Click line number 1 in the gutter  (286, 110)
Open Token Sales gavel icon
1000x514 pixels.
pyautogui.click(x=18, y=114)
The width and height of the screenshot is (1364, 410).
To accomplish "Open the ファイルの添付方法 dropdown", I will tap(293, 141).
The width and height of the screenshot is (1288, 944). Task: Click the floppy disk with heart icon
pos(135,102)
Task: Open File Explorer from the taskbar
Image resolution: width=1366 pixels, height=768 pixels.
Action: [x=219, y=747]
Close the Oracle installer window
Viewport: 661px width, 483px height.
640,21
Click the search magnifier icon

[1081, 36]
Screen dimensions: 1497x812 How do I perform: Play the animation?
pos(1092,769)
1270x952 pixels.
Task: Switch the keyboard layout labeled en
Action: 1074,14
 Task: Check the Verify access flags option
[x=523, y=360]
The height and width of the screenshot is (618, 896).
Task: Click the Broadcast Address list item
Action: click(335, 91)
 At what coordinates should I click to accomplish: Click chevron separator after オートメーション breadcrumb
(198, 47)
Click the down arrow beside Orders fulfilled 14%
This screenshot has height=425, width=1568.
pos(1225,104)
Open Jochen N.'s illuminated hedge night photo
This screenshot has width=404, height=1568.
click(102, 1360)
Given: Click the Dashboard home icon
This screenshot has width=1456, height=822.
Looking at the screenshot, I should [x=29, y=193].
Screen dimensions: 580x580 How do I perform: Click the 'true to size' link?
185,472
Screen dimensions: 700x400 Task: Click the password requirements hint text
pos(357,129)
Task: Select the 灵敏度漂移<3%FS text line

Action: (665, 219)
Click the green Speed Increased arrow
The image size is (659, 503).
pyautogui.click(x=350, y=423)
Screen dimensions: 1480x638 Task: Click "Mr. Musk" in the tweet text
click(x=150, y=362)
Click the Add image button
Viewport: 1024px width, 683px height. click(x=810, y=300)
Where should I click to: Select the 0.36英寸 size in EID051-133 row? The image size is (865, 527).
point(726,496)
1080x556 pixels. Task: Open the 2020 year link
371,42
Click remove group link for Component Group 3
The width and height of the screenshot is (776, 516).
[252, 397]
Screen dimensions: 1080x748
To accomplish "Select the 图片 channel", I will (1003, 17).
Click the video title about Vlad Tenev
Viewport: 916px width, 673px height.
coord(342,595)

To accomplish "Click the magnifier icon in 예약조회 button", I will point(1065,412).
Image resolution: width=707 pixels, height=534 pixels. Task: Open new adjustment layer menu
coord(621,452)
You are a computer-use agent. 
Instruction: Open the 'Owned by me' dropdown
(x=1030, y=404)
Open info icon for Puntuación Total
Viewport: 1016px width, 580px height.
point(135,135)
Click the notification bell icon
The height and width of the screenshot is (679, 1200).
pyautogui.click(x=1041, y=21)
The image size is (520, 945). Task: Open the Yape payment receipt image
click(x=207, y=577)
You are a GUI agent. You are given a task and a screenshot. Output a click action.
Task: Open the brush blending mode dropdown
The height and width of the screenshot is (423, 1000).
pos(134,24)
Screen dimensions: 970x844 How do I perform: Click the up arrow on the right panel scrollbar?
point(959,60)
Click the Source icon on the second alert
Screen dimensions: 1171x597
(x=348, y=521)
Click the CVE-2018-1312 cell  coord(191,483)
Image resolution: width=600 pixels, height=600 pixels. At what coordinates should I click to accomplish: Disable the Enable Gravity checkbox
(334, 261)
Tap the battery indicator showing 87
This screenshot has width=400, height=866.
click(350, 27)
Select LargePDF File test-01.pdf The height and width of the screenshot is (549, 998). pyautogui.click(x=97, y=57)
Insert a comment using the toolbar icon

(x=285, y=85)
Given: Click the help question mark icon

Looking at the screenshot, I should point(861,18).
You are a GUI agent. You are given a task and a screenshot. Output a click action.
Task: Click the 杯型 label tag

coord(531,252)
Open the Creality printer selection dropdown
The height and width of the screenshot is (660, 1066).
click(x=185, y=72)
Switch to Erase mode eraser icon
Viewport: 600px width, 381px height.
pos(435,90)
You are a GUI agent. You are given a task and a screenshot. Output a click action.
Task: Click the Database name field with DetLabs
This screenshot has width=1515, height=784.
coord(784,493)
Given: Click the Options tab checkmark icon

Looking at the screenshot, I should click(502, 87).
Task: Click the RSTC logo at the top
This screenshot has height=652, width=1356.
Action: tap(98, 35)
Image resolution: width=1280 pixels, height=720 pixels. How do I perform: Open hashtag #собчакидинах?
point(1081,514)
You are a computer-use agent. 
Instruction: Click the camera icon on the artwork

== Work task ==
Copy, without any change, the lines above from the one containing "This screenshot has width=1515, height=784." to the end, both ends included. Add nothing else.

== Expected answer ==
This screenshot has width=1515, height=784.
coord(784,493)
Given: Click the Options tab checkmark icon

Looking at the screenshot, I should click(502, 87).
Task: Click the RSTC logo at the top
This screenshot has height=652, width=1356.
Action: tap(98, 35)
Image resolution: width=1280 pixels, height=720 pixels. How do I perform: Open hashtag #собчакидинах?
point(1081,514)
You are a computer-use agent. 
Instruction: Click the camera icon on the artwork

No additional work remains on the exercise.